95°F
weather icon Clear

Paul Oakenfold, DJing at Hard Rock, responsible for putting Vegas on clubbing map

Five years ago, Vegas nightclubs didn’t hire big-name DJs, and clubs were few. There was no XS, no Encore Beach Club, no Marquee. But then, Paul Oakenfold came on the scene and changed everything.

In 2008, Oakenfold lit the fuse of electronic music in Vegas by signing a deal with the Palms to DJ regularly at Rain nightclub.

At the time, I phoned Oakenfold – known as the most famous DJ in the world – for a front page column in the Review-Journal.

He told me he chose Vegas because it is a premier American city of young world travelers who craved electronic dance music more than most Americans at large.

He also understood Vegas was fortified with a strong base of locals who were into EDM, because he knew Vegas from various visits here.

“This is a good opportunity for the locals to put Vegas on the map in terms of clubbing,” Oakenfold said before he launched that Rain residency in 2008.

“I want the locals to be proud of this. I know how important they are. When I did my residency in Ibiza, certainly the locals were a big part of it.”

He not only put Vegas on the map, he made Vegas the center of the EDM map, as other DJs followed his steps, and hotels followed Rain’s path. The Strip is now consumed by clubs and dayclub pool parties.

Oakenfold has since left the Palms. On Saturday, he DJs at the Hard Rock pool.

Also Saturday, Oakenfold becomes the first musician to earn a second memorabilia case installed at the Hard Rock Hotel. That will happen at about
5:30 p.m. near Vanity nightclub.

It’s hard to overstate Oakenfold’s impact on electronic dance music. A one-time record label exec and pop music producer, he worked hard to launch house music in Ibiza in the late 1980s and 1990s, making Ibiza the dance music capital of the world.

In 2008, when he established his residency at the Palms, quite a few European DJs thought Oakenfold was crazy. Some have admitted this to me, only to later become resident DJs here, too.

So on the heels of Oakenfold, every major DJ has come to Vegas, transforming the Strip into the new EDM capital of the world, which also made it possible for the Electric Daisy Carnival to move from L.A. to Vegas last year.
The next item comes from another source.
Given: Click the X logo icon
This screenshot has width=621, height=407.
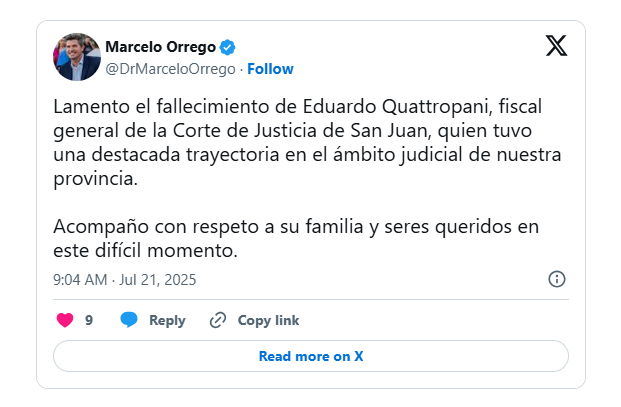Looking at the screenshot, I should (x=556, y=45).
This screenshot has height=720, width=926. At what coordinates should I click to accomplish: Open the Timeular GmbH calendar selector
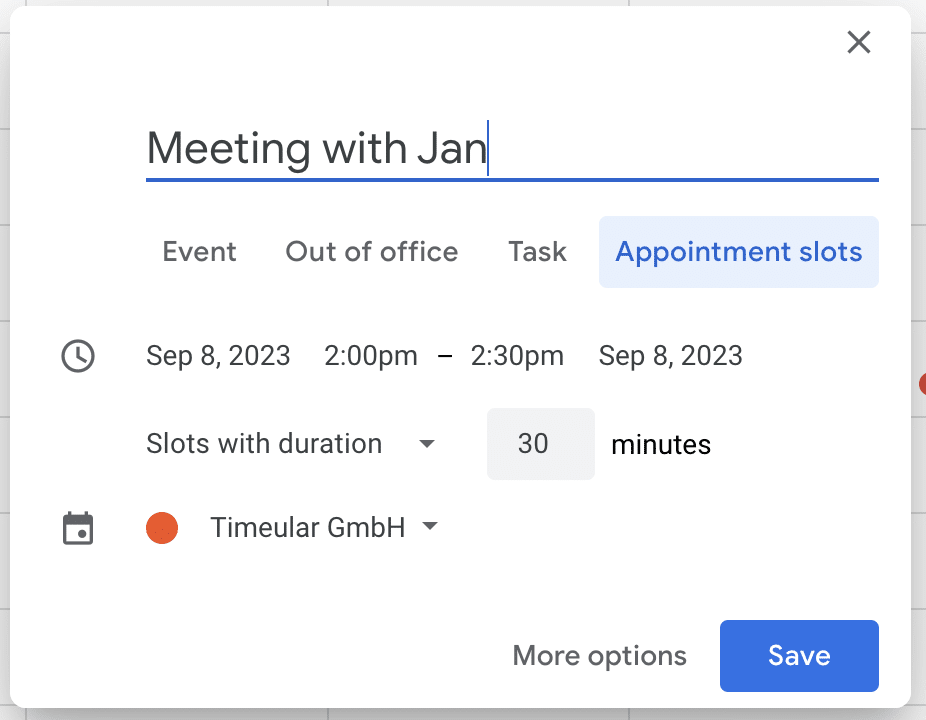(x=308, y=528)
If that’s not mind-blowing enough, in terms of Oakenfold’s influence, consider his 2002 album “Bunkka.” Long before Deadmau5’s breakthrough, “Bunkka” laid the groundwork for DJ-producer albums to flourish with original studio songs.

“Bunkka” was wall-to-wall melodic dance-pop, featuring vocalists Perry Farrell, Emiliana Torrini, Ice Cube, Tricky and even Hunter S. Thompson.
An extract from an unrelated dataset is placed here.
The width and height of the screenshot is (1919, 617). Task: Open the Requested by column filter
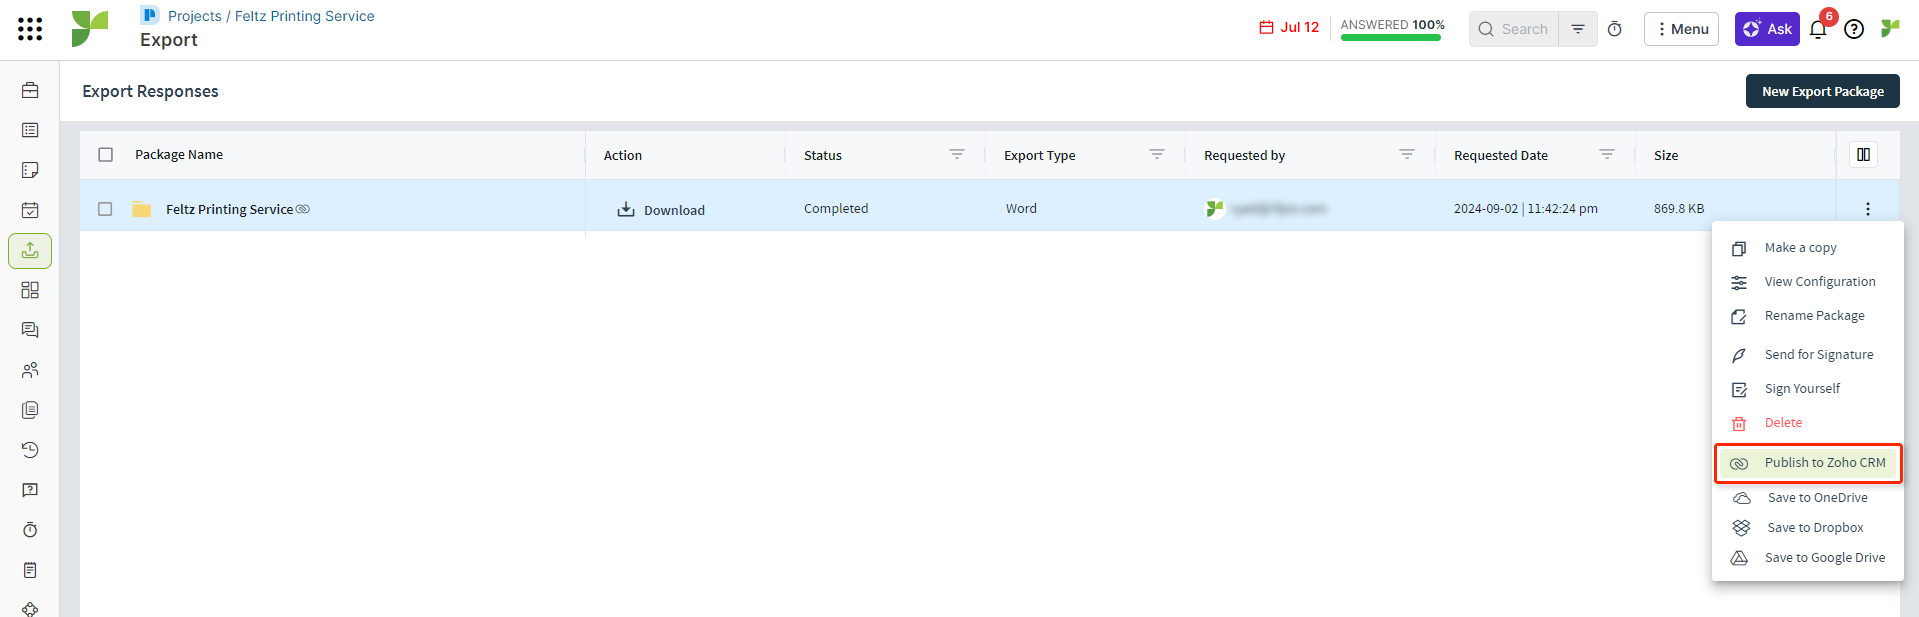pyautogui.click(x=1406, y=155)
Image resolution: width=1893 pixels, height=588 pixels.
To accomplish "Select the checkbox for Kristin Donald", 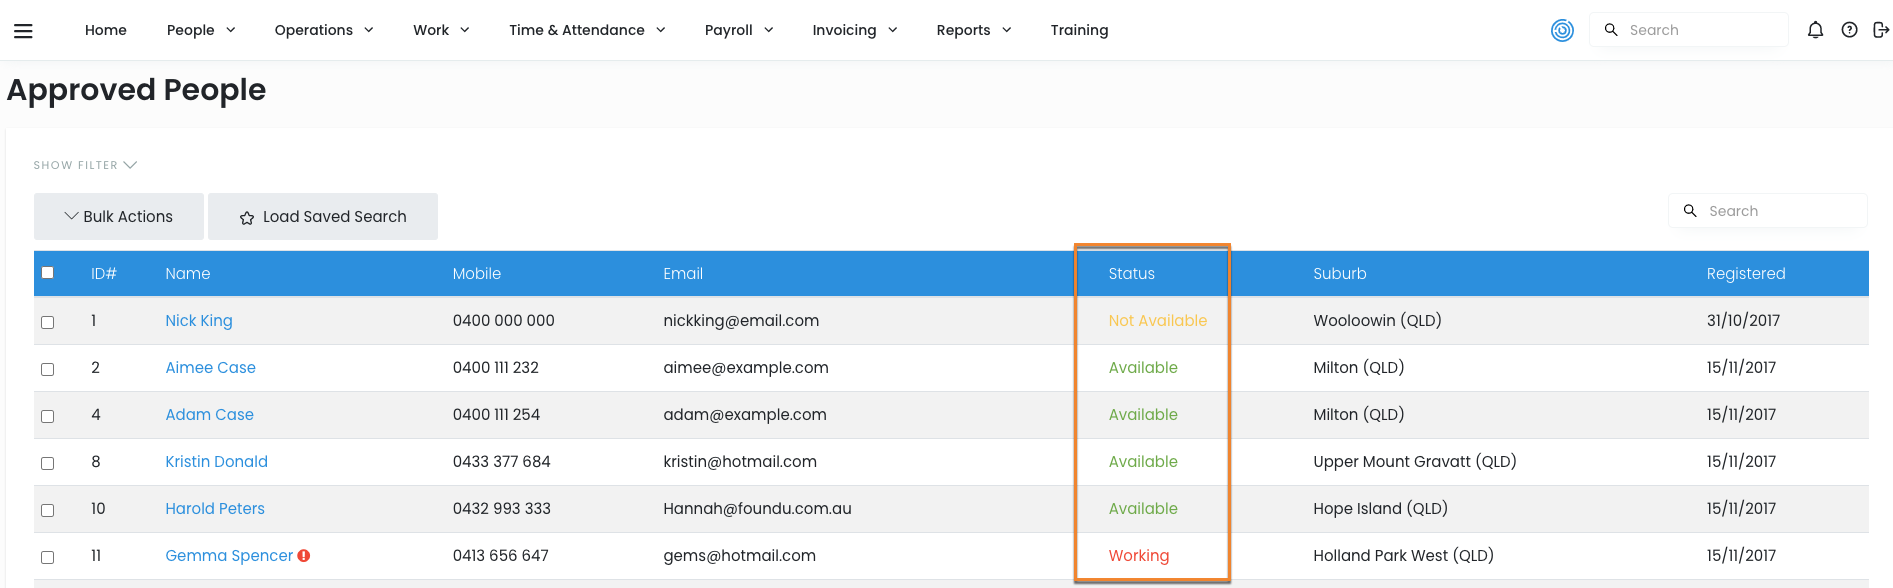I will pos(47,463).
Some “Bunkka” music was used in the blockbuster movie “The Borne Identity” (alongside Moby’s “Extreme Ways”).

You still hear two “Bunkka” songs in pop culture – “Starry Eyed Surprise” and “Ready Steady Go,” which has played in fast-moving race car video games and “Tiger Woods” golf games, as well as Saab commercials.

But let’s get back to Oakenfold’s Vegas residency.

How did it really happen?

Last year, I got inside information from Pete Tong – that other legend of EDM who has made stars of fellow DJs by playing their music on Tong’s BBC Radio 1 show for two decades.

Tong said that “years and years ago,” he and Oakenfold were riding down the Strip, looked up and saw a Sheena Easton hotel marquee, and Oakenfold joked, “That will be us someday. That’s where we’ll all end up.”

But then, Oakenfold thought of Vegas seriously and set up shop here. Tong explains:

“Everyone in Europe – when that was announced, there was a bit of sniggering: ‘What is he doing now?’ But it was a real gateway. He was a pioneering DJ. Now everyone wants to do it.”

When I chatted with Oakenfold again last year, he revealed for the first time that other American cities were in play for his “Perfecto” residency.

“At the time, I got offered a residency in New York and L.A. I felt Vegas was the future. It wasn’t hard to see,” Oakenfold said. “It’s a 24-hour city. It’s a great city. A lot of people want to come and hang out and have fun.”

Vegas had political advantages over other American cities, too.

“In L.A., you’ve got the fire marshals trying to shut you down. In New York, the mayor doesn’t want any clubs going on.”

In other words, clubs in New York and L.A. are free-standing venues in neighborhoods, so they’re at the whim of noise complaints and politicos.

But in Vegas, clubs thrive in gigantic hotels immune to noise complaints and thus politicians.

“So I always felt – against a lot of people’s advice, I’ve got to be honest – I felt Vegas was the right move. A lot of people were saying, ‘It’s the wrong move.’ I didn’t see that.

“They just didn’t know Vegas. You’ve got a lot of hard-core fans among local fans. They’re the ones that deserve the pat on the back, really.”

Local fans and club workers do deserve a big pat on the back. But without Oakenfold, their Vegas EDM club explosion would never have happened.